Pertemuan strategis ini terasa semakin vital karena dihadiri oleh figur-figur kunci, termasuk pengurus DIHI yang juga merangkap sebagai Ketua Asosiasi Inofe Ikan Hias Air Tawar dan anggota AKKII (Asosiasi Koral, Kerang, dan Ikan Hias Indonesia). Kehadiran perwakilan dari asosiasi-asosiasi vital ini menegaskan bahwa langkah revitalisasi DIHI mendapat dukungan luas dari ekosistem industri, menjanjikan sinergi yang lebih kuat.


Pertemuan penting ini menghasilkan kesepakatan fundamental mengenai revitalisasi DIHI. Revitalisasi ini bertujuan untuk menjadikan DIHI motor penggerak industri ikan hias nasional, yang selama ini menyimpan potensi ekonomi luar biasa.
Komitmen Kolektif untuk Dukungan Penuh
Inti dari pertemuan ini adalah penegasan komitmen kolektif dari segenap pengurus. Bertempat di pusat bisnis ibu kota, mereka menyatakan kesiapan dan kesanggupan untuk mendukung penuh operasional harian dan program strategis DIHI. Komitmen ini mencakup dukungan sumber daya, ide, dan jejaring, memastikan bahwa DIHI dapat berfungsi secara optimal dan berkelanjutan dalam mewujudkan tujuannya.
Para pengurus bersepakat bahwa era wait and see harus berakhir, digantikan dengan era aksi nyata yang ditopang oleh fondasi organisasi yang kuat dan profesional.
Membuka Pintu Kolaborasi Internasional
Poin terpenting yang disepakati adalah arah strategis DIHI untuk membangun kolaborasi kuat dengan stakeholder Internasional. Pengurus menyadari bahwa untuk membawa Ikan Hias Indonesia, yang kaya akan keanekaragaman dan keindahan, mencapai potensi tertingginya, diperlukan akses ke pasar, teknologi, dan standar global.

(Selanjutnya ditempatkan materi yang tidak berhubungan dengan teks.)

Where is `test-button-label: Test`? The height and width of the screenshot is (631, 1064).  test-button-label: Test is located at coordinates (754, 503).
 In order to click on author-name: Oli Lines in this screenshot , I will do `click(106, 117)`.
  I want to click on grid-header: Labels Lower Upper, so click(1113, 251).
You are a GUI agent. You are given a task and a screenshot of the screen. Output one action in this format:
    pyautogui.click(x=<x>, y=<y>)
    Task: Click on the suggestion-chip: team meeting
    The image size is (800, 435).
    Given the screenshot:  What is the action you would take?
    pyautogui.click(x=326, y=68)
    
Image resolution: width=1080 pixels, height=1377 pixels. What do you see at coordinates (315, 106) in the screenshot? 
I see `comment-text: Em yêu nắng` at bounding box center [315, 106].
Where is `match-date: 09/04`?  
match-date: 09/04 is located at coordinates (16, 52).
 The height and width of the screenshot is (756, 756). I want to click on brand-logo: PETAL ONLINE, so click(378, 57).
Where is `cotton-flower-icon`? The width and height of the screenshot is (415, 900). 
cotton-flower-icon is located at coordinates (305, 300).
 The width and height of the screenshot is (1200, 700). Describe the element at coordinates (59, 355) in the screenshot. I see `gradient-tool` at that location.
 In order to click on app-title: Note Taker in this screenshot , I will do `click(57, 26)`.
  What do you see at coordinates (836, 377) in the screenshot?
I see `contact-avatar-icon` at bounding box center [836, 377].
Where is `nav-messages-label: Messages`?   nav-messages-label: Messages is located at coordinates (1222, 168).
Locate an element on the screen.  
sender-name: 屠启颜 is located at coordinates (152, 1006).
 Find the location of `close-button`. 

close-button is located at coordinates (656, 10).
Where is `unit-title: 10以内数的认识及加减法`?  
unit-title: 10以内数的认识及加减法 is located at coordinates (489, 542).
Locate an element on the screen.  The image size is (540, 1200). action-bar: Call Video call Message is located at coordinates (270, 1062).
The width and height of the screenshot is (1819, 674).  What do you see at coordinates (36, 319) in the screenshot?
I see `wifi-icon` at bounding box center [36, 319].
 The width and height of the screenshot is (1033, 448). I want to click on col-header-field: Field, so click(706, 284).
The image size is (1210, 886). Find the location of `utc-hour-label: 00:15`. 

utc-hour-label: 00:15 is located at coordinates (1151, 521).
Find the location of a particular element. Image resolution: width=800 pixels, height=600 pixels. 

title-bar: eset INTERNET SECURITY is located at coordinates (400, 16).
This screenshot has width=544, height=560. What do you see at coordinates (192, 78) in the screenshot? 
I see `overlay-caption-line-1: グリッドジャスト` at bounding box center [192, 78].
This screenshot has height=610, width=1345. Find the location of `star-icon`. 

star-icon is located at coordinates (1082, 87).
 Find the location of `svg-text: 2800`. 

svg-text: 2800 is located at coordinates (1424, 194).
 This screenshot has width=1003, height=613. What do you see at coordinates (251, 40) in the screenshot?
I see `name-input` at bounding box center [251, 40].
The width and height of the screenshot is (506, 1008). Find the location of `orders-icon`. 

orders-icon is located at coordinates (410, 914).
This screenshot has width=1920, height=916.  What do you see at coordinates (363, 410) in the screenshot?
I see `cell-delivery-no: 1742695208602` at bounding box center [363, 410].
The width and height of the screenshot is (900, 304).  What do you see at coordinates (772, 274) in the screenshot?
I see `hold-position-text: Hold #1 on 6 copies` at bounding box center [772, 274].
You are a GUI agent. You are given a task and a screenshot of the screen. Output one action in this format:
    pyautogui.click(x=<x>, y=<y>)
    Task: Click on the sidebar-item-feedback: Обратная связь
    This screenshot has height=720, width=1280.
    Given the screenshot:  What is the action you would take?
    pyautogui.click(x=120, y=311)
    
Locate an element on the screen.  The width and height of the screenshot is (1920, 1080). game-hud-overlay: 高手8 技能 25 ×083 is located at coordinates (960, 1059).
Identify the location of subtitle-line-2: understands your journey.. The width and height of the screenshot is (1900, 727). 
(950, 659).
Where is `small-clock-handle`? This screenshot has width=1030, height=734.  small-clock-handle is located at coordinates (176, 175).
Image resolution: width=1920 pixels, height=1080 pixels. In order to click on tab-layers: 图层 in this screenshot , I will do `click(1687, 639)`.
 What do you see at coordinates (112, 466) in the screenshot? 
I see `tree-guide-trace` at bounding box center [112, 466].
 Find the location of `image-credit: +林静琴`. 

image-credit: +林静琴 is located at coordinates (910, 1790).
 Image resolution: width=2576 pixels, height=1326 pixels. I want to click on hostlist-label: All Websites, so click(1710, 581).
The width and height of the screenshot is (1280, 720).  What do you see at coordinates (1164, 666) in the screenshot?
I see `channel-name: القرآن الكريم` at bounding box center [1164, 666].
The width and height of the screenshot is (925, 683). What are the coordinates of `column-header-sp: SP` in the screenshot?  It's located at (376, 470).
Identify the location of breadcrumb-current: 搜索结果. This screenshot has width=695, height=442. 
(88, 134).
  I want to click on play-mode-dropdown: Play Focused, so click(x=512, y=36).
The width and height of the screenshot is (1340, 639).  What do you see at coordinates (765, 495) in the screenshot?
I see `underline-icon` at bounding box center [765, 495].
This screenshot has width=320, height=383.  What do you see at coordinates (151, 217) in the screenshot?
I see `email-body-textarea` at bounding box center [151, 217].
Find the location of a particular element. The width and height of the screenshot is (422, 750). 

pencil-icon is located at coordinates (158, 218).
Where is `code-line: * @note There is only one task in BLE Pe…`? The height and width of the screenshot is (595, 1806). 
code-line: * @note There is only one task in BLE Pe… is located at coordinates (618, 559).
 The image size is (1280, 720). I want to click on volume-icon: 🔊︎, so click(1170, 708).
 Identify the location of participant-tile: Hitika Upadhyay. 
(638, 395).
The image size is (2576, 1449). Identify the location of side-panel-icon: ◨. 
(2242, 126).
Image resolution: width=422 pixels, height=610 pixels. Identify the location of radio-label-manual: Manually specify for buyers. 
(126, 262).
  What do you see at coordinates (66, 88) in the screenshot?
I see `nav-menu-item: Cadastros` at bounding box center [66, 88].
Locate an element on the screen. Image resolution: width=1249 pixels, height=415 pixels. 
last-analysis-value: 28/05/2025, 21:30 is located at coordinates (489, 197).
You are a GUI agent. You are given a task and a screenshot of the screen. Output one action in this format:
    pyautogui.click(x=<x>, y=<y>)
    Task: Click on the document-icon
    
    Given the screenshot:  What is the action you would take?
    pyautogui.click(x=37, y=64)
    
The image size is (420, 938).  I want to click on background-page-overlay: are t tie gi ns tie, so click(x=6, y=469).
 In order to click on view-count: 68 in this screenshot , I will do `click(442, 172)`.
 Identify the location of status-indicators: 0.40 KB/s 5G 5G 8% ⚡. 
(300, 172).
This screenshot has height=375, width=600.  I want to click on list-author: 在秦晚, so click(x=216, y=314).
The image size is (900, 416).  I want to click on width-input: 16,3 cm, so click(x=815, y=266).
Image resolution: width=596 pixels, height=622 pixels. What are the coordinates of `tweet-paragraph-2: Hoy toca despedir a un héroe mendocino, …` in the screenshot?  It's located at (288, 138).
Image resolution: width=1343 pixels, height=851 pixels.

Langkah ini merupakan lompatan strategis untuk:

  • Meningkatkan Ekspor: Membuka peluang pasar baru dan memperkuat posisi produk ikan hias Indonesia di pasar aquascape dan akuarium dunia.
  • Adopsi Standar Global: Mendorong praktik budidaya dan konservasi yang sesuai dengan standar internasional.
  • Transfer Pengetahuan: Membawa inovasi dan teknologi terbaik ke dalam negeri.
    Kesepakatan ini mencerminkan optimisme yang tinggi. Dengan adanya komitmen yang kuat dari para pemimpinnya, dan didukung penuh oleh asosiasi-asosiasi terkait seperti Inofe dan AKKII, DIHI siap bertransformasi menjadi organisasi yang lincah, profesional, dan berdaya saing global. Pertemuan yang bersejarah di SCBD ini menandai dimulainya babak baru bagi industri ikan hias Indonesia, didorong oleh visi bersama untuk kemajuan dan kejayaan di kancah dunia.